In 1954 the Dutch government accepted the American offer to deploy a squadron of combat aircraft to the Netherlands to contribute to Dutch air defense within the context of NATO. The home base of the squadron became Soesterberg Air Base, which is also known as Camp New Amsterdam. In 1959 the Royal Crest and Crown of the Netherlands were added to the emblem. In 1989 the Dutch government allowed USAF to upgrade its headquarters unit at Soesterberg AB from squadron to group status. The Wolfhounds were recognized as the most outstanding fighter interceptor squadron in the United States Air Force, winning the Hughes Award three times. In the opening days of Operation Desert Storm a Wolfhounds pilot downed an Iraqi MiG-23. After the War they continued their air activities in theatre as a part of operation Provide Comfort.
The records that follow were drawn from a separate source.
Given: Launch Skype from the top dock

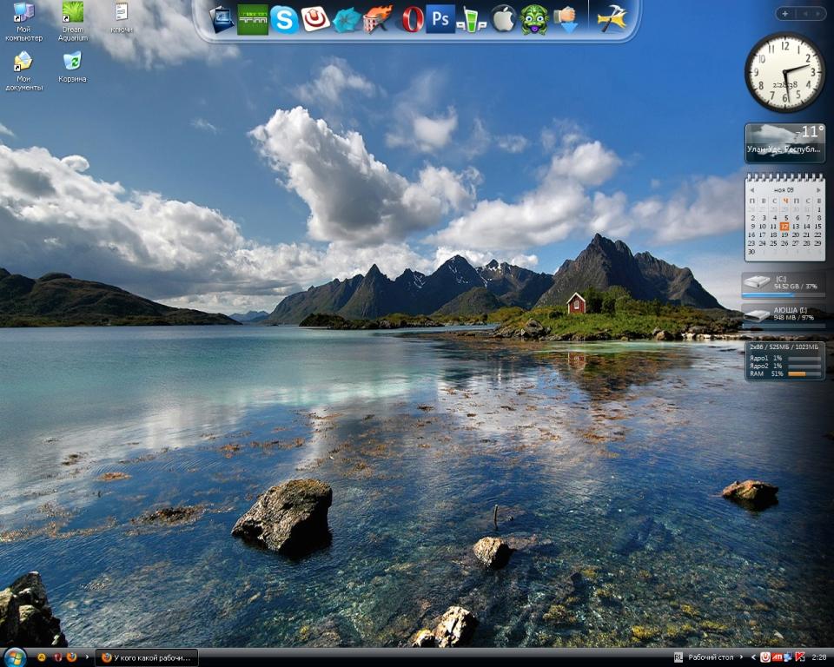Looking at the screenshot, I should [x=284, y=18].
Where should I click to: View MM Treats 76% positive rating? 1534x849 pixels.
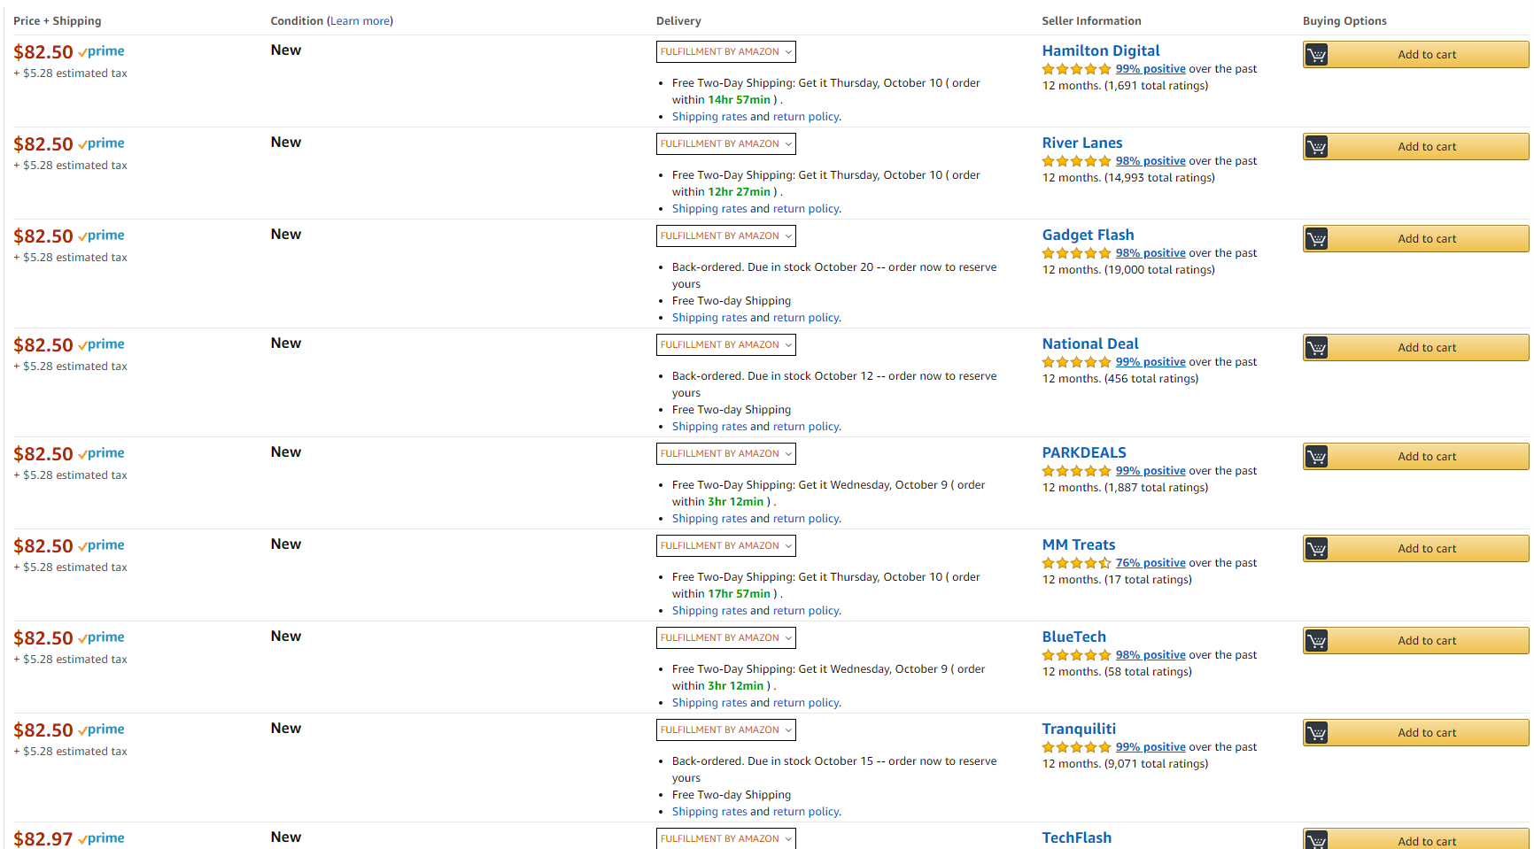[1150, 563]

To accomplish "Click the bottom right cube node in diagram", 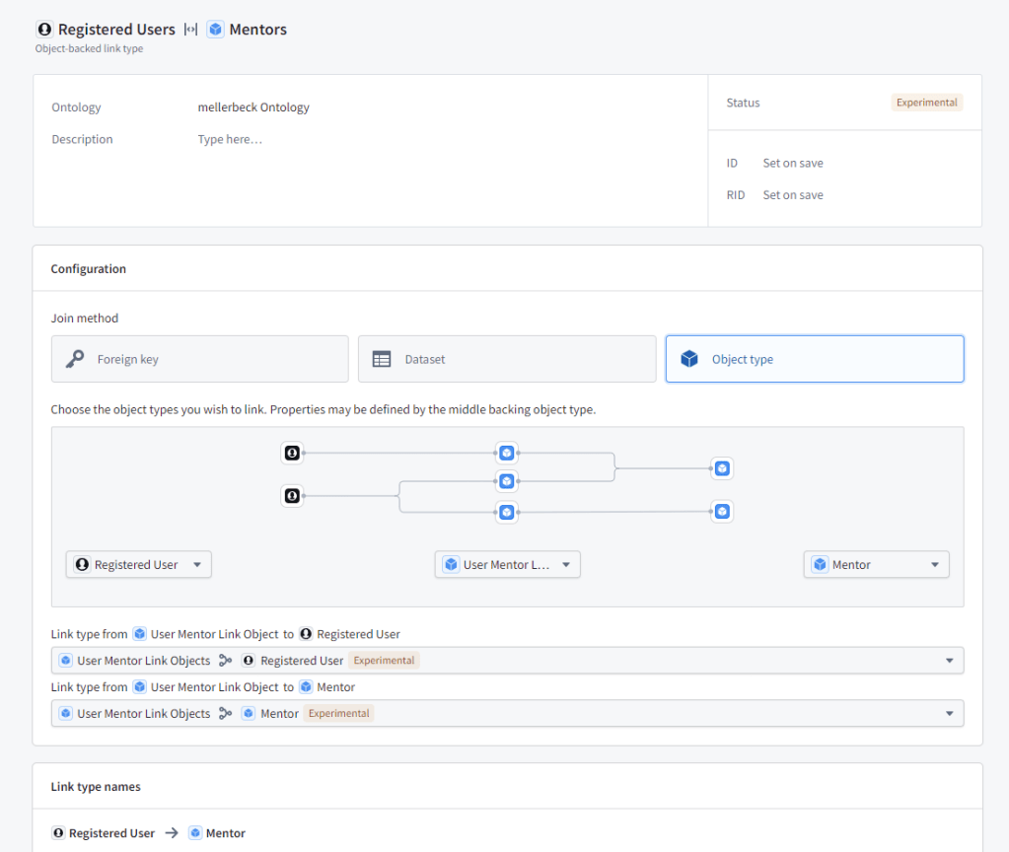I will [722, 511].
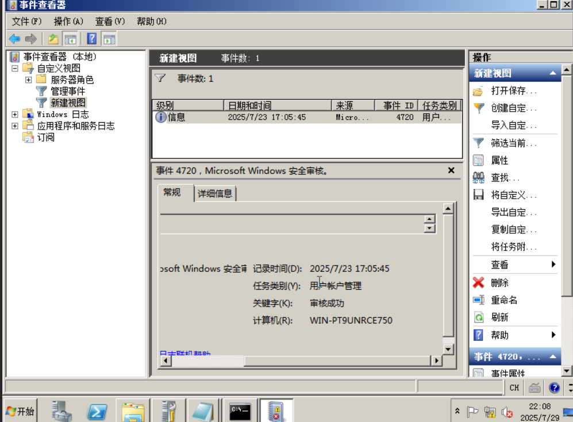Viewport: 573px width, 422px height.
Task: Collapse the 自定义视图 tree node
Action: click(x=14, y=68)
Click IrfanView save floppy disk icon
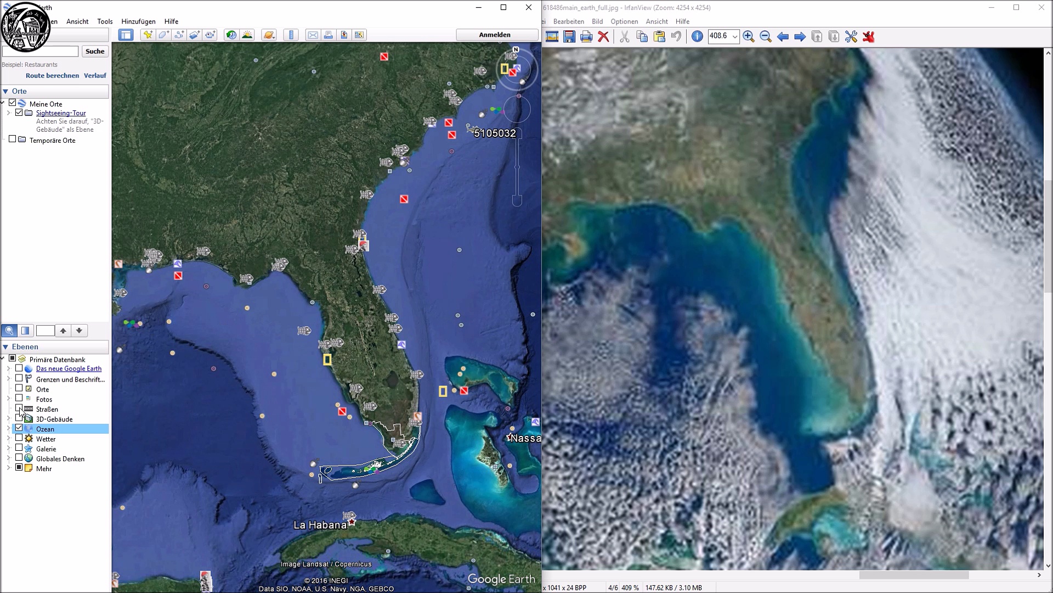Viewport: 1053px width, 593px height. click(x=569, y=37)
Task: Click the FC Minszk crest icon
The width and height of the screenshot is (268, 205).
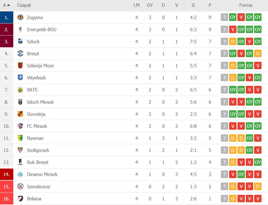Action: tap(20, 126)
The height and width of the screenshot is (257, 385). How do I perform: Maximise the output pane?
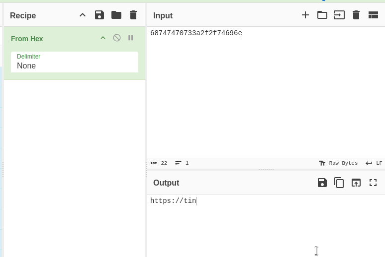(373, 183)
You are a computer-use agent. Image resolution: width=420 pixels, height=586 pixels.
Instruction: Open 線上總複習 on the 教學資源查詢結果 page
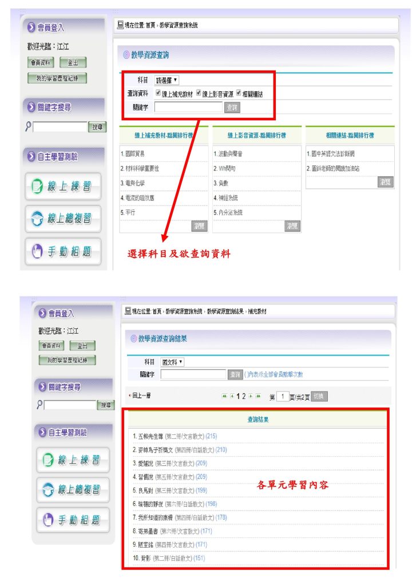point(73,489)
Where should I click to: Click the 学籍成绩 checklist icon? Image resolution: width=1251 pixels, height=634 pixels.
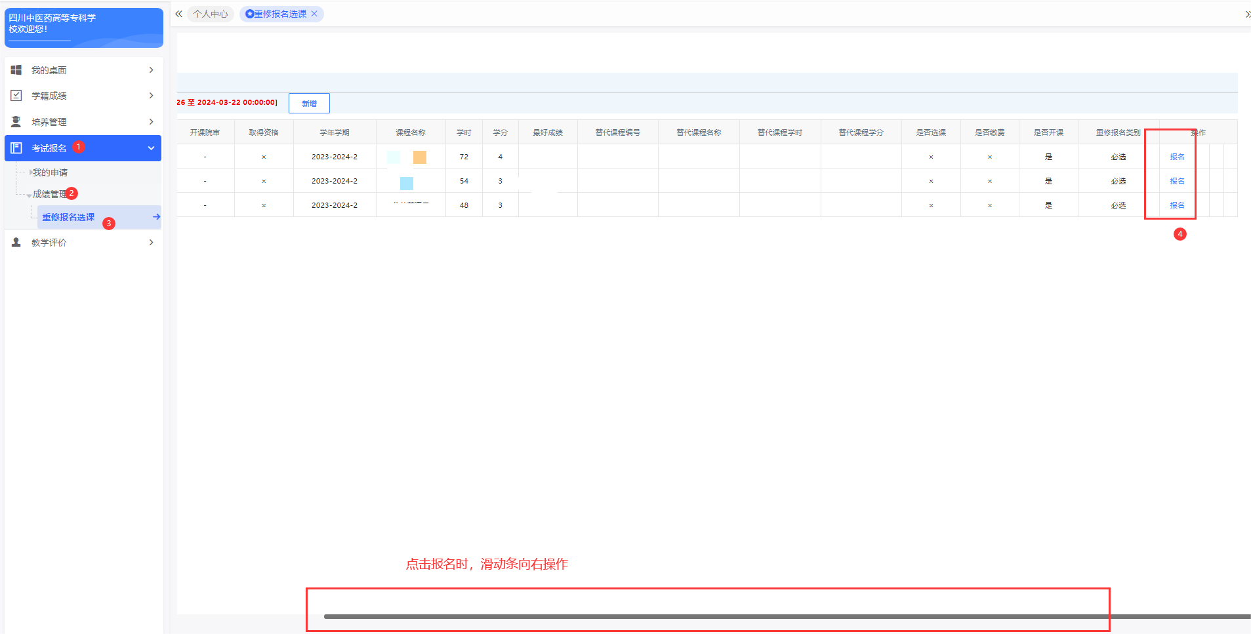[16, 96]
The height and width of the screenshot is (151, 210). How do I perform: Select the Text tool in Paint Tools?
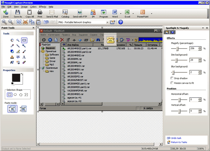tap(24, 57)
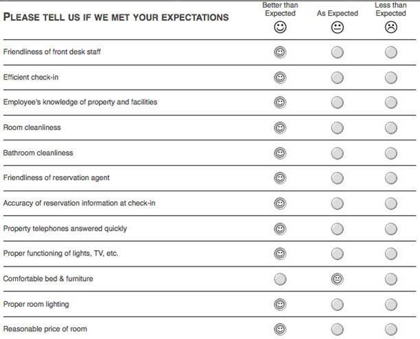Viewport: 420px width, 339px height.
Task: Mark Reasonable price of room as Less than Expected
Action: 391,329
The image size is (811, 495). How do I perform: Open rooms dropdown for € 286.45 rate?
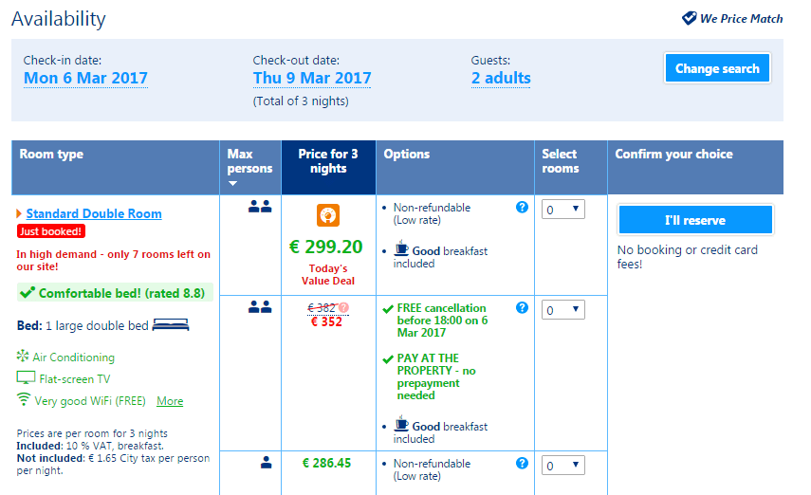coord(563,466)
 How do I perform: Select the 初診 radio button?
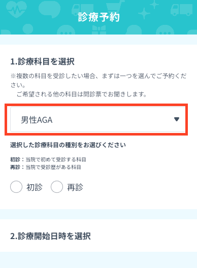[16, 187]
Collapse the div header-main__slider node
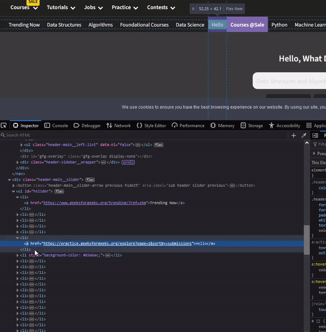 pyautogui.click(x=10, y=179)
With the end of the Cold War a major force draw down occurred in Europe, the USAF reduced its fighter force structure. Meaning a new concept of operations that emphasized deploying combat forces rapidly to respond to crisis and contingencies. These changes affected the 32nd Fighter Squadron, as part of the draw down and the squadron was redesigned the 32nd Air Operations Squadron (AOS) and reassigned to Ramstein Air Base in Germany. Along with the other squadrons of the 32nd Air Operations Group (AOG) the squadron formed the score of USAFE’s “Falconer” Air Operations Center. The 32nd AOS played among other operations a critical role in Deny Flight, Decisive Endeavor, Guardian Assistance, Operation Allied Force, Enduring Freedom, Iraq Freedom and the Global War on Terrorism. 

On November 1, 2005 the 32nd AOS is inactivated and the 32nd AOG redesignated as 32nd Air and Space Operation Center (AOC). On December 1, 2006 the United States Air Force reactivated the 3rd Air Force and inactivated the 32nd AOC.  On March 8, 2011 the 32nd is redesignated as 32 Air Expeditionary Group and converted to provisional status.